WHAT YOU NEED TO DO
Once you find the line below that contains "At what coordinates", write it out along with every later line exactly as given, stopping only when the records end. Omit the pictures.

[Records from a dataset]
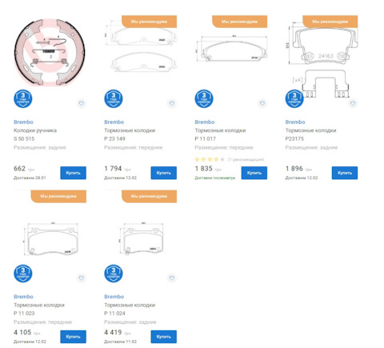Screen dimensions: 384x348
Task: Add S 50 515 handbrake shoes to favorites
Action: coord(82,103)
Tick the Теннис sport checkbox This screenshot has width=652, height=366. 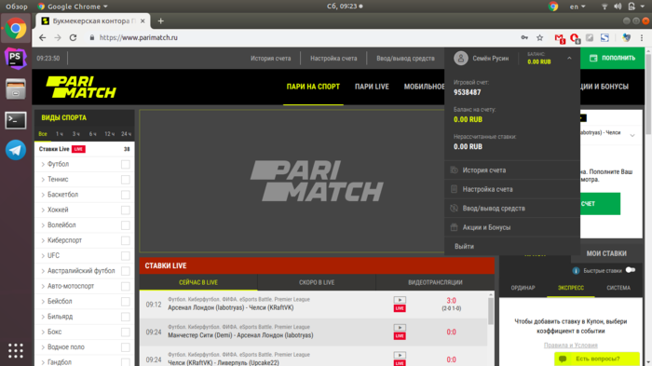pos(125,180)
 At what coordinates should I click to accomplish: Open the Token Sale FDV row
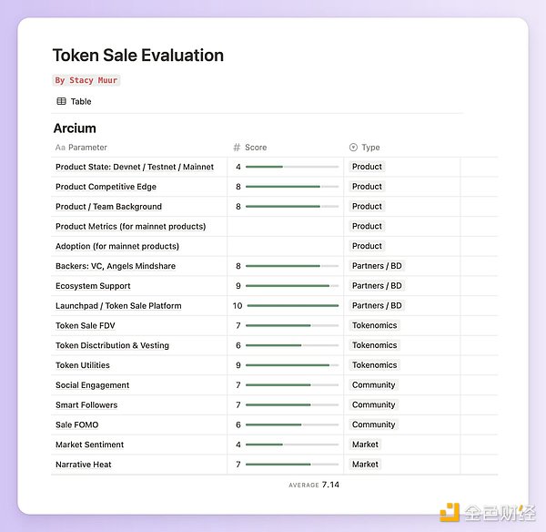(85, 326)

REPLY TO THE EXERCISE
 At what coordinates should I click to accomplish: Open the Token Sale FDV row
(85, 326)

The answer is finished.